Last week, FPIs turned net buyers on two occasions, with a significant purchase of ₹3,181 crore on March 21 and ₹710 crore on March 19.
“The recent reversal in FPIs selling has turned the market sentiments for the better, facilitating a rally in the market for the week ended March 21.
“It can be argued that positive domestic fundamentals like pick up in growth and decline in inflation coupled with weakness in the dollar have contributed to the change in FPIs strategy,” V K Vijayakumar, Chief Investment Strategist, Geojit Investment Services, said.
Investor sentiment has shown signs of improvement, buoyed by easing global concerns and growing optimism around a potential de-escalation in the Russia-Ukraine conflict, Srivastava said.
Positive domestic developments such as India’s better-than-expected trade deficit and China’s stimulus-driven consumption boost have further supported the sentiments. Additionally, the recent market correction has presented attractive entry points for investors, he added.
Srivastava also pointed out that that softening of the US dollar index along with rising expectations of a rate cut by the US Federal Reserve has supported foreign fund flows back into emerging markets like India.
Dovish commentary from the Fed — hinting at the possibility of two rate cuts this year — has encouraged FPIs to selectively re-enter Indian equities.
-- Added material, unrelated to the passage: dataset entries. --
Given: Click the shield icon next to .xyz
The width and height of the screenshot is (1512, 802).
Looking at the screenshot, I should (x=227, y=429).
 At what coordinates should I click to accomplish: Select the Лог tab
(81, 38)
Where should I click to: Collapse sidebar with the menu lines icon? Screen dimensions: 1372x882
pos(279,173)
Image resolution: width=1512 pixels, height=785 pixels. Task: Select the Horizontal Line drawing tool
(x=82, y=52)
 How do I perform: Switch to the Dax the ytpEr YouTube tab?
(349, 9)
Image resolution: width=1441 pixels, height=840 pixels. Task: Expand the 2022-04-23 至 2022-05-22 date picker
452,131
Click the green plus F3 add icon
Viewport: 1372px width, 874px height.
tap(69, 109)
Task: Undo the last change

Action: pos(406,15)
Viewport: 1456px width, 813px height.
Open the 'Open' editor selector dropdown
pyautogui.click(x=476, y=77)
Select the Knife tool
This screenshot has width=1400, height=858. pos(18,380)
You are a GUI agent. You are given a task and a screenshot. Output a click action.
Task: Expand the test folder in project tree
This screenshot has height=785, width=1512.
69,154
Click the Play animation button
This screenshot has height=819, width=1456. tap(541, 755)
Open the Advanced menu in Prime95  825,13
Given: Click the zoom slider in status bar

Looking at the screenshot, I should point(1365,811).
However, despite this renewed interest, FPIs have still withdrawn ₹31,719 crore from the market so far in March, following outflows of ₹34,574 crore in February and ₹78,027 crore in January. As a result, total FPI outflows for 2025 have now reached ₹1.44 lakh crore, according to data from the depositories.
On the flip side, the trend of FPI investment in debt has continued, with total debt investments of ₹10,955 crore in March through March 21, Vijayakumar said. This indicates a shift in FPI strategy, favouring debt instruments over equities amidst continued market volatility.